The story picks up right from the end of The Feast of Steven with the TARDIS crew celebrating Christmas when the Ship collides with another timeship in the Vortex. The crews of both ships are flung on an alien beach, beginning a journey that will take Steven and Sara into an alien jungle, the depths of the TARDIS itself, and East Berlin during the Cold War…
Suffice it to say that The Anachronauts is another minor triumph for all involved. It’s more of a “normal” adventure than we’ve seen for Sara and Steven in other Guerrier stories (no post-mortem tales or new companions), but Guerrier continues to write the two characters with a depth of characterisation they probably never received on screen. I especially like the moments in the second episode where Sara and Steven talk by the fire in the cave, and much of their arguments in the last episode were very good, too. There are no life-changing events here as in the other Steven and Sara stories, but we do get some small flecks of added depth for both characters.
And of course, both Purves and Marsh rise to the scripts. Not that I would expect them to do otherwise by this point. They trade off narrating episodes: One and Three are from Steven’s perspective, while Two and Four are from Sara’s, each of them reading in their own character’s dialogue in the other’s episodes. Plus, Purves reads all of the Doctor’s dialogue, continuing on from the convention established in the Harper stories, and Marsh fills in as another female character.
There was one aspect of the trade-off approach that did not work for me, though: the recaps. In classic Doctor Who tradition, the beginning of each episode sees a recapitulation of the events of the previous one… but despite the perspective changing, the narration of these recaps is exactly the same except for a few relevant nouns. It jars you out of the illusion that Sara and Steven are actually telling these stories for them to pick the exact same phrases and emphasise the exact same events and feelings. But it is a minor quibble.
The double plot, with Steven and Sara first trapped on an island, and then in Berlin is fine. I was perhaps disappointed with the way that both sections of the story concluded, but up until that point, each was a cracking, suspenseful tale. The choice of 1966 Berlin is particularly inspired.
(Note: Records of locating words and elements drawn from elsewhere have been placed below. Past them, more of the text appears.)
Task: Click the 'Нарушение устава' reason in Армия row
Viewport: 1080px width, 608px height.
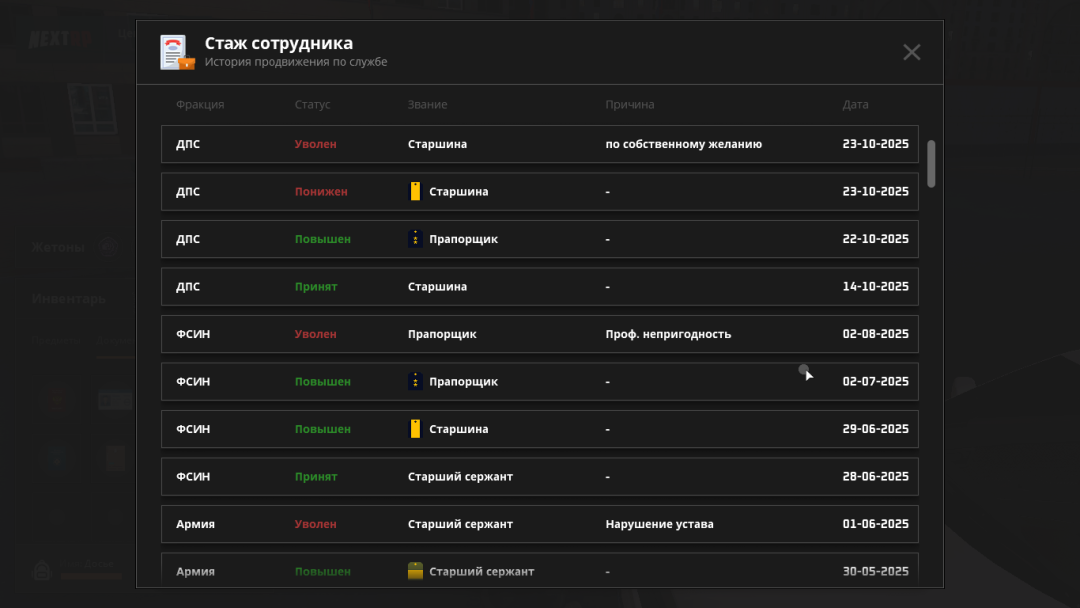Action: pos(659,524)
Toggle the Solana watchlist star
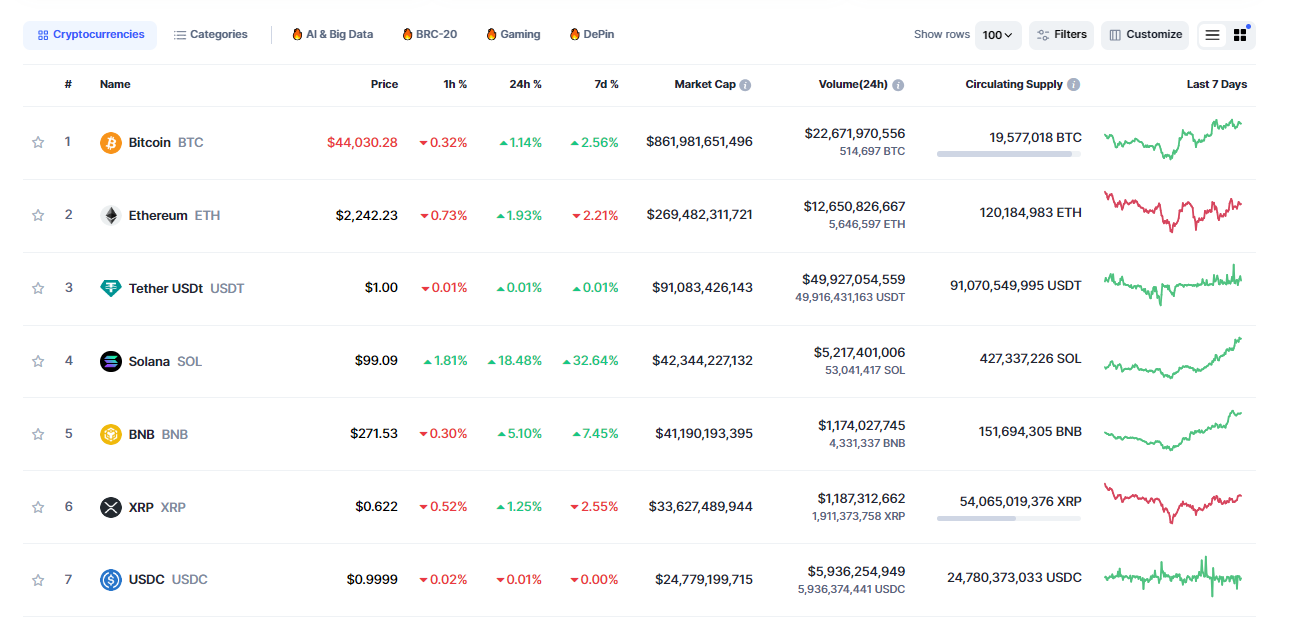The image size is (1308, 617). (38, 361)
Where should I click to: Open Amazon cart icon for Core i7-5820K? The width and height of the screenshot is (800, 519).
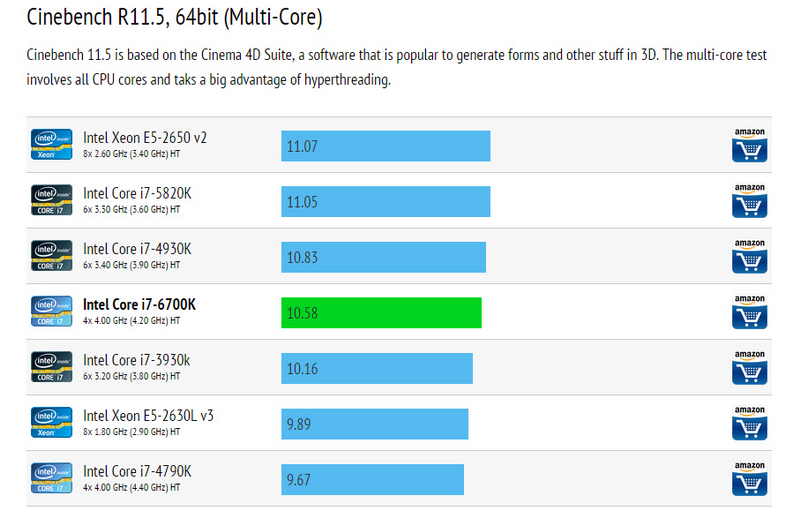pos(749,200)
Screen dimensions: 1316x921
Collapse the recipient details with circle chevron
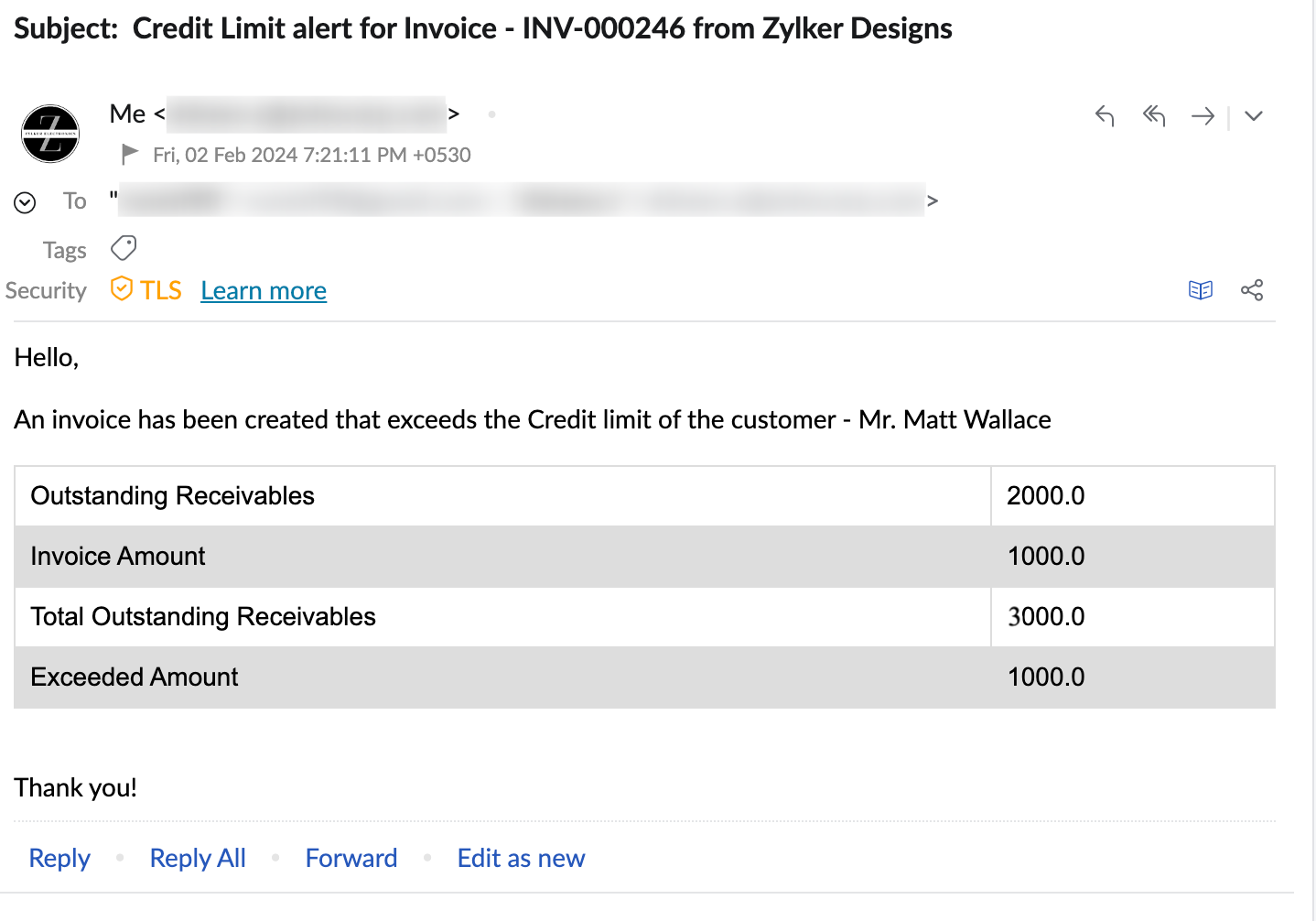[x=25, y=201]
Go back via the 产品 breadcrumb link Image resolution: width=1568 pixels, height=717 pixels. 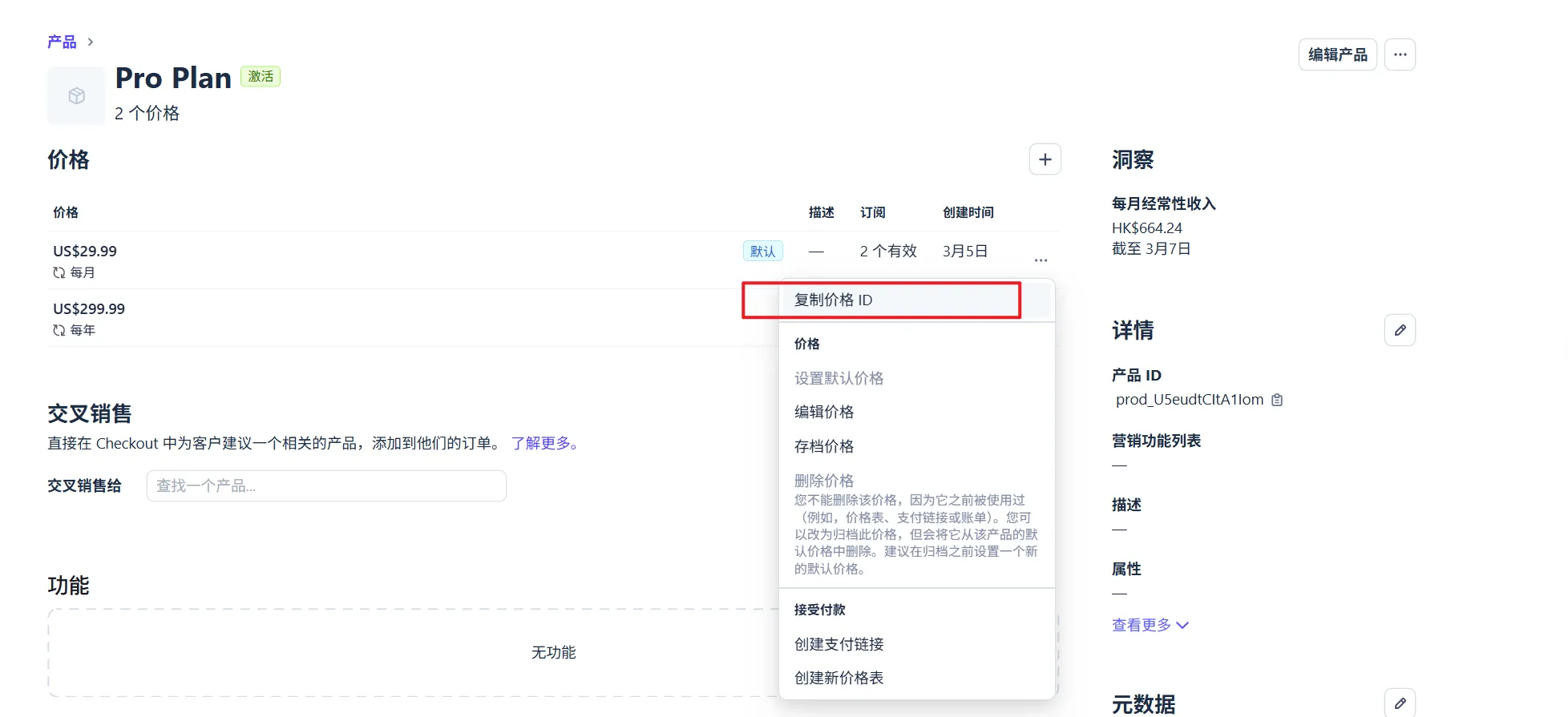[x=62, y=42]
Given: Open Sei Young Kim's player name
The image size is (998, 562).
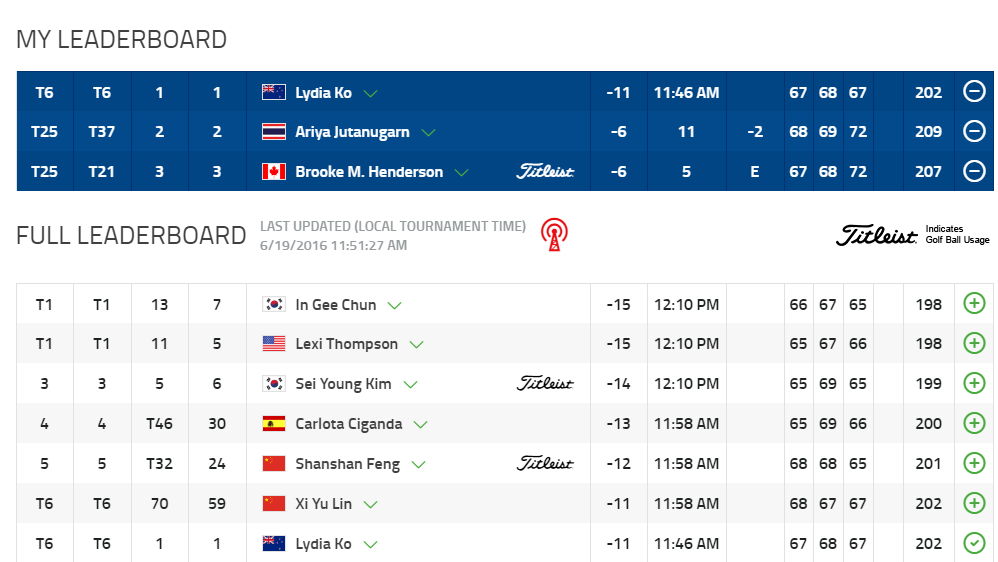Looking at the screenshot, I should (343, 384).
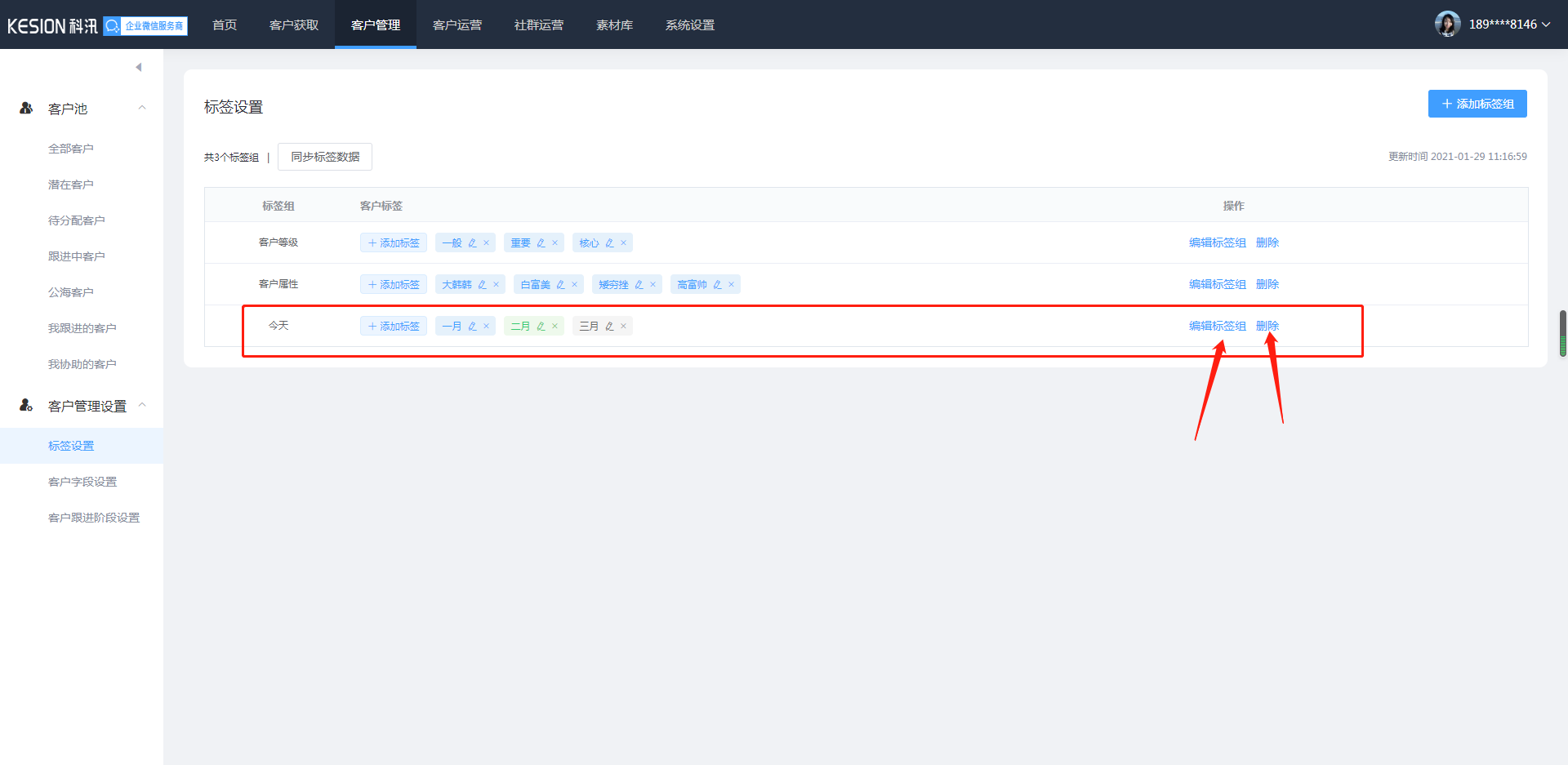Viewport: 1568px width, 765px height.
Task: Remove the 重要 tag with its x icon
Action: pyautogui.click(x=555, y=243)
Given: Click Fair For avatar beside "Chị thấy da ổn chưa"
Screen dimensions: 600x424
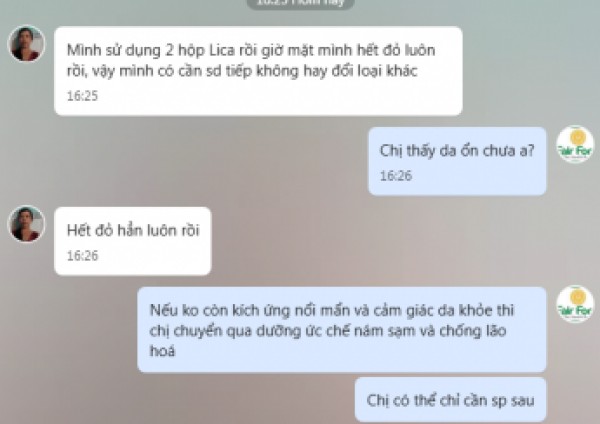Looking at the screenshot, I should point(575,144).
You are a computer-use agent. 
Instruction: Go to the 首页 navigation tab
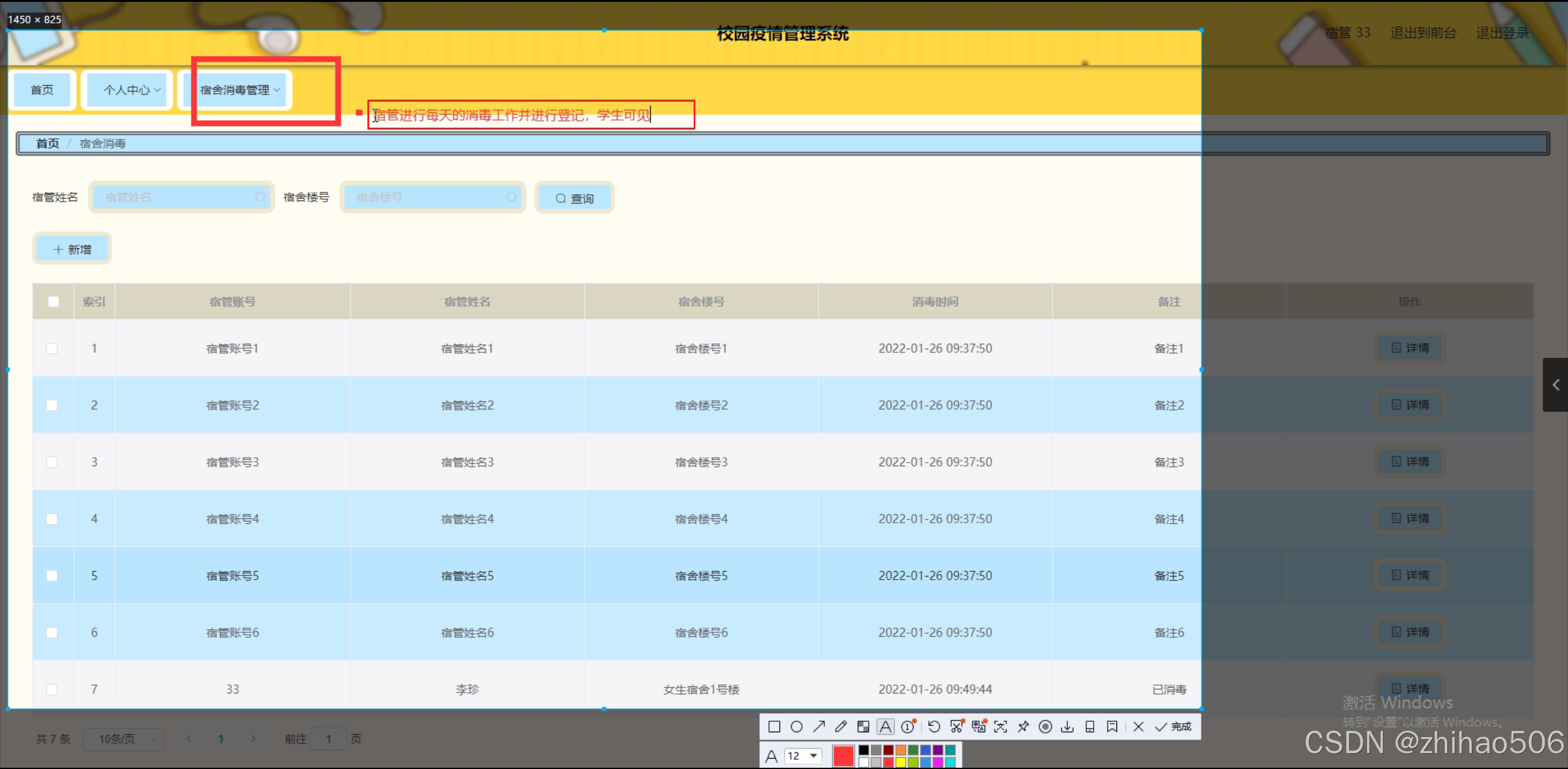[42, 90]
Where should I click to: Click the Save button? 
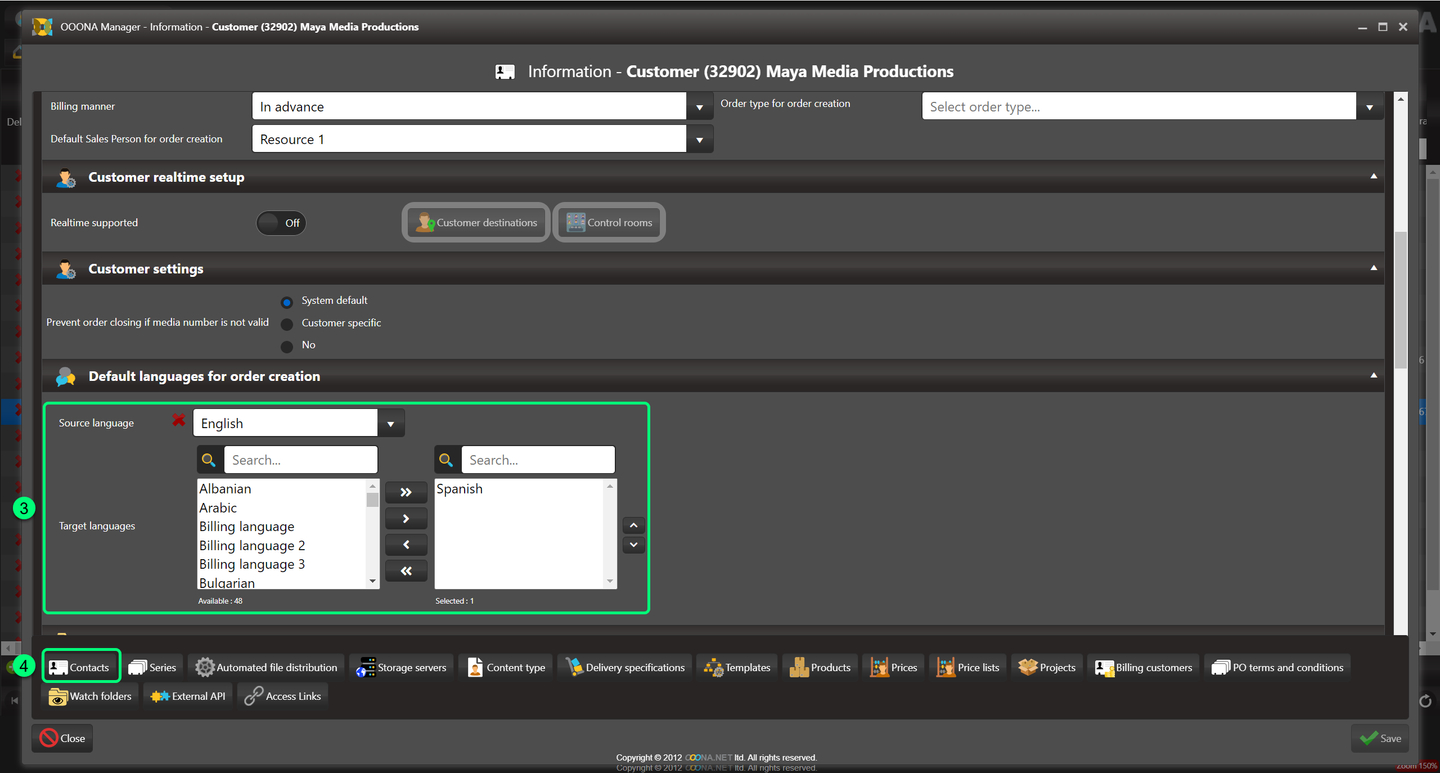(x=1379, y=738)
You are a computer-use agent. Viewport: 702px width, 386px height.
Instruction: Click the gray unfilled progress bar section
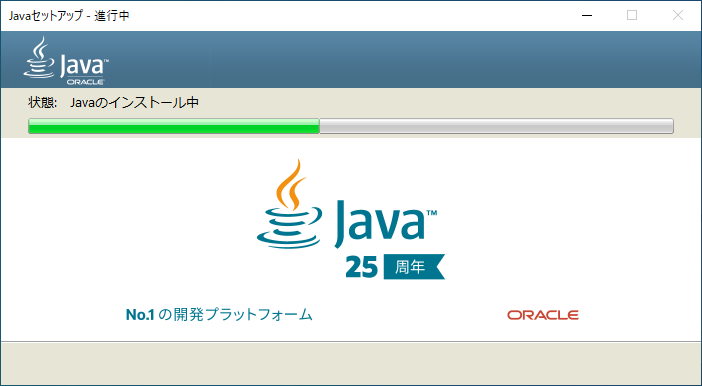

To the viewer of the Doctor Who of the era, it would have been contemporary (and probably not even performed), but to Sara, Steven, and the listener, it’s an historical story — a nice disjunction. (It’s also a nice touch that the Doctor disappears for a while; one can imagine William Hartnell taking one of his traditional vacations!)
The First Doctor stories are consistently among Big Finish’s finest Companion Chronicles. I don’t know what about 1963-66 makes stories set in that era work so seemingly effortlessly, but I’m glad that Simon Guerrier, Peter Purves, and Jean Marsh all captured it once again in The Anachronauts, and I hope we continue to see story after story from this incredibly strong team.
The Anachronauts (by Simon Guerrier; starring Peter Purves, Jean Marsh) was released by Big Finish Productions in January 2012.